** Exercises **
**A.** Please retype the stretch of the SGX SPAC article from "This makes SGX" through "traditional IPO route.".
**B.** Name each abbreviation that the SGX SPAC article spells out in full, along with its expansion.
**C.** Render this sentence from the SGX SPAC article in Spanish: "This makes SGX the first major stock market in Asia to offer SPAC listings."

** Passage shown **
──────
Singapore Exchange (SGX) to Allow Special Purpose Acquisition Company (SPAC) Listings: What You Should Know
The Singapore Exchange (SGX) will allow special purpose acquisition companies (SPACs) to list in our country, with effect from 3 September 2021.
This makes SGX the first major stock market in Asia to offer SPAC listings.
The announcement from the Singapore stock exchange comes after a month of public consultation at the end-March of this year.
Here’s what you should know SGX’s new SPAC framework in under 60 seconds!
A Primer About SPACs
SPACS are “blank cheque” shell companies designed to take private companies public without going through the traditional initial public offering (IPO) process.
The main advantage of a SPAC transaction is that a private company can become a listed company with more certainty and control over its pricing and deal terms compared to the traditional IPO route.
──────
** Data provided **

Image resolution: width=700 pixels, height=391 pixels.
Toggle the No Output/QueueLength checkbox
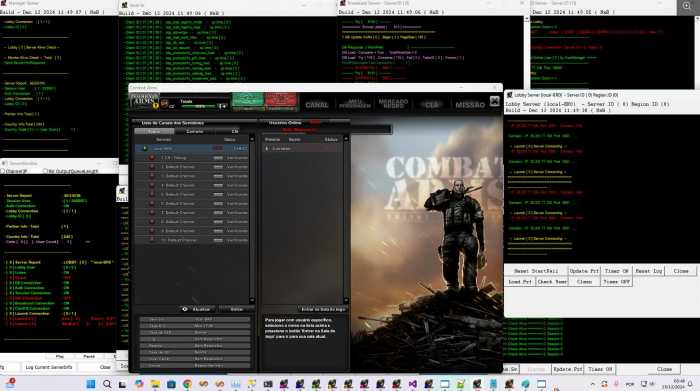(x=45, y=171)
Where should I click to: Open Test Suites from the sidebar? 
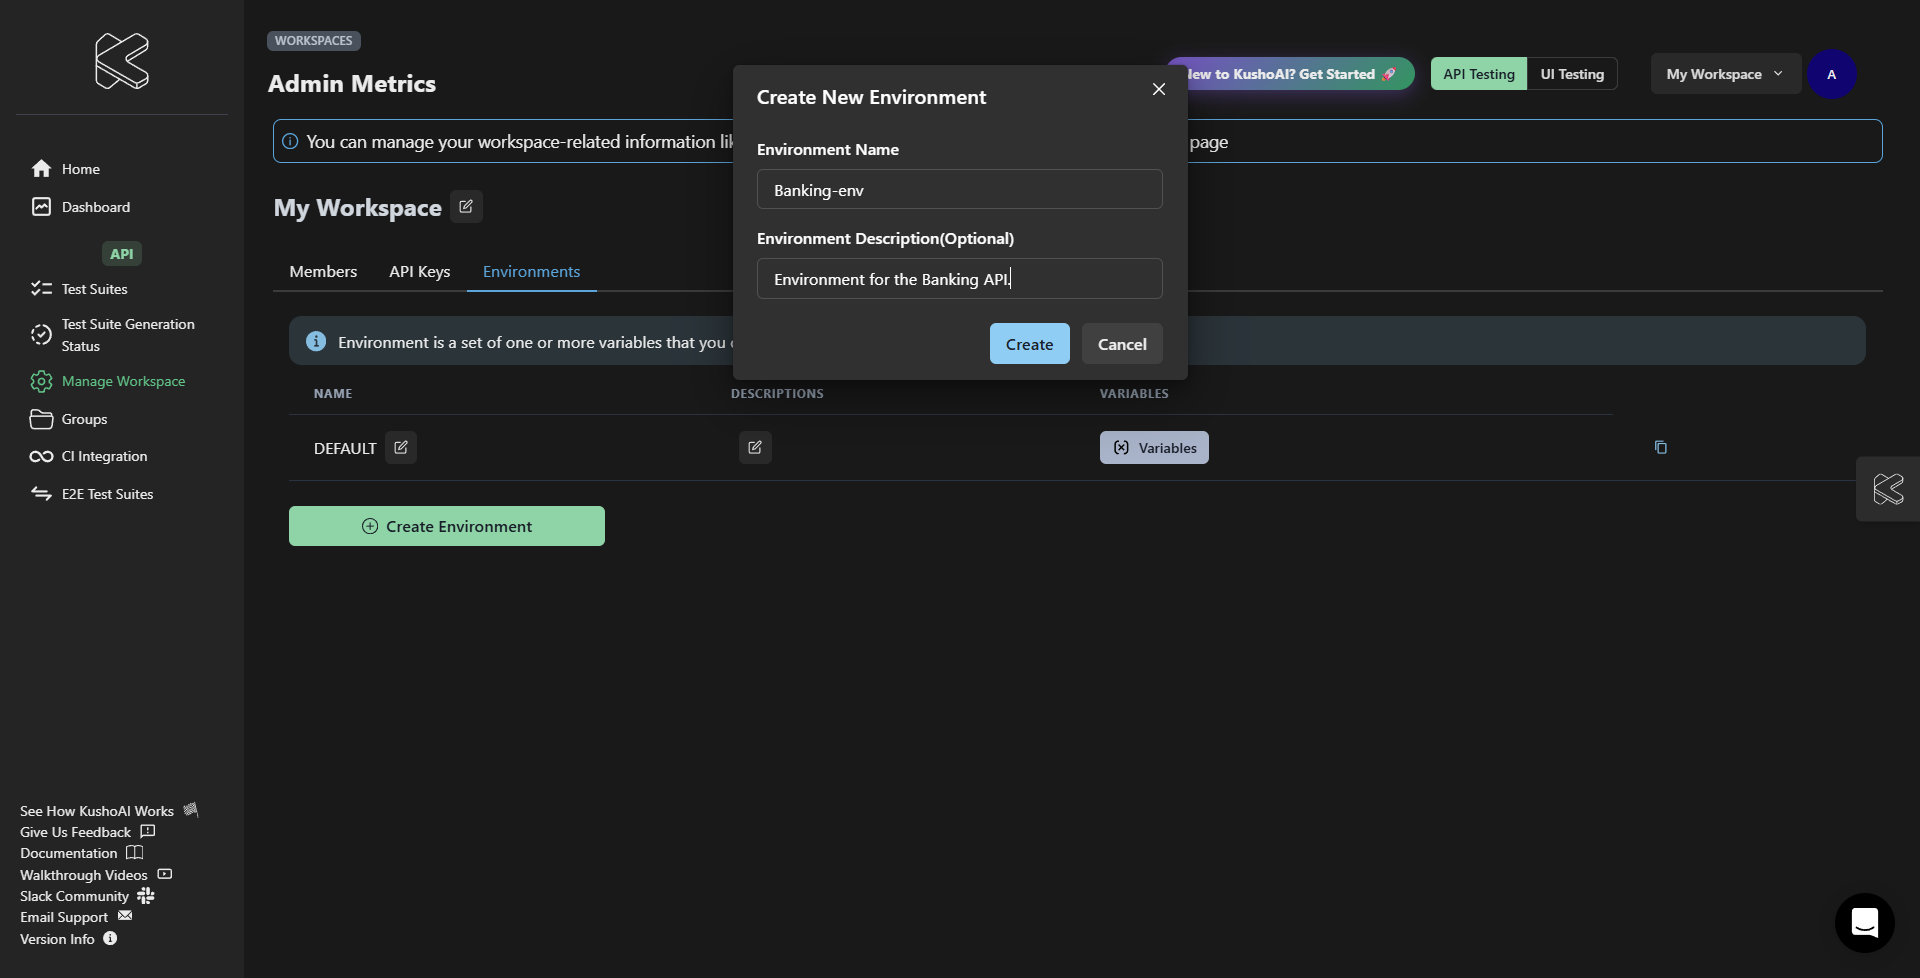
──────
** Answers to each task **
**A.**
This makes SGX the first major stock market in Asia to offer SPAC listings.
The announcement from the Singapore stock exchange comes after a month of public consultation at the end-March of this year.
Here’s what you should know SGX’s new SPAC framework in under 60 seconds!
A Primer About SPACs
SPACS are “blank cheque” shell companies designed to take private companies public without going through the traditional initial public offering (IPO) process.
The main advantage of a SPAC transaction is that a private company can become a listed company with more certainty and control over its pricing and deal terms compared to the traditional IPO route.

**B.**
SGX: Singapore Exchange
SPAC: special purpose acquisition company
IPO: initial public offering

**C.** Esto convierte a SGX en el primer gran mercado bursátil de Asia en ofrecer cotizaciones de SPAC.